Septy sesekali melirik jam ditangannya, tinggal beberapa menit lagi jam masuk kantor. Sementara dirinya masih dirumah.
Septy pun berangkat kerja dengan tergesa-gesa, sudah dipastikan ia akan terlambat.
Saat keluar dari pintu gerbang, Septy melajukan mobilnya dengan cepat. Beruntung ia terbebas dari kemacetan jalan raya.
Septy tiba di perusahaan dan berlari menuju lift. Namun baru di lobby perusahaan, ia sudah dicegat oleh Amara.
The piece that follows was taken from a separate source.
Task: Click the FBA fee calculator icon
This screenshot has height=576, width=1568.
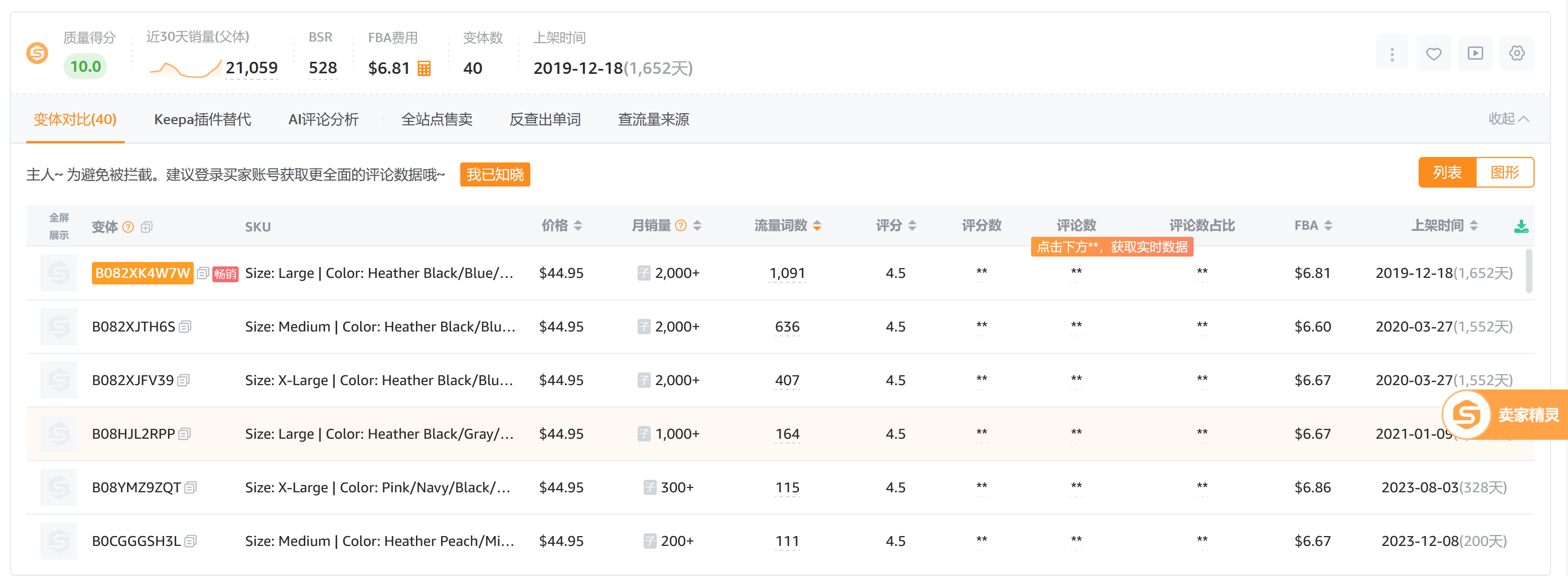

"Hei kamu, kamu terlambat datang ke perusahaan. Jadi kamu harus mengerjakan ini." Amara menyerahkan berkas tersebut.
"Maaf, ini bukan pekerjaanku. Aku terlambat karena ada urusan. Jadi sorry ye." Septy melambaikan tangannya masuk kedalam lift karyawan.
"Kamu ...!" Amara menunjuk Septy yang sudah masuk kedalam lift. Kemudian Amara menghentakkan kakinya ke lantai.
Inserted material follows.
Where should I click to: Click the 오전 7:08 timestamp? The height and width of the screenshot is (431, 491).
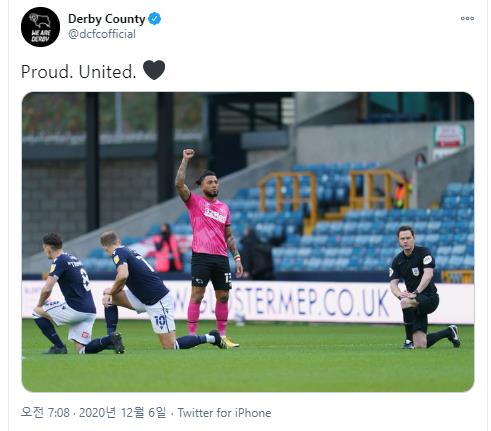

Dari sekian banyak karyawan wanita, hanya Septy yang tidak tunduk kepada Amara. Yang lain semuanya takut, karena Amara mengklaim dirinya sebagai tunangan CEO.
Sementara Septy sudah tiba di lantai yang ia tuju. Ia masuk kedalam ruangan CEO setelah mengetuk pintu.
"Mas, ehh Tuan, ini makanan Anda," ucap Septy meletakkan paper bag berisi makanan.
"Hmmm, kamu terlambat, potong gaji."
"Gak apa-apa, bayar makanan ini dua kali lipat dari gaji saya yang dipotong."
Kemudian Septy keluar dari ruangan itu. Garren tergamam mendengar jawaban Septy yang begitu berani.
"Berani sekali dia, dia pikir dia itu siapa? Hanya seorang istri bos," gerutu Garren.
Garren melihat paper bag tersebut, kemudian membuka Tupperware dan mencium aromanya.
Garren tersenyum tipis lalu menutup kembali Tupperware tersebut agar makanan didalamnya tetap hangat.
"Sejak kapan tuan bawa makanan ke kantor?" batin Tomi yang tidak sengaja melihat adegan itu.
"Masuk saja, tidak perlu ngintip," kata Garren.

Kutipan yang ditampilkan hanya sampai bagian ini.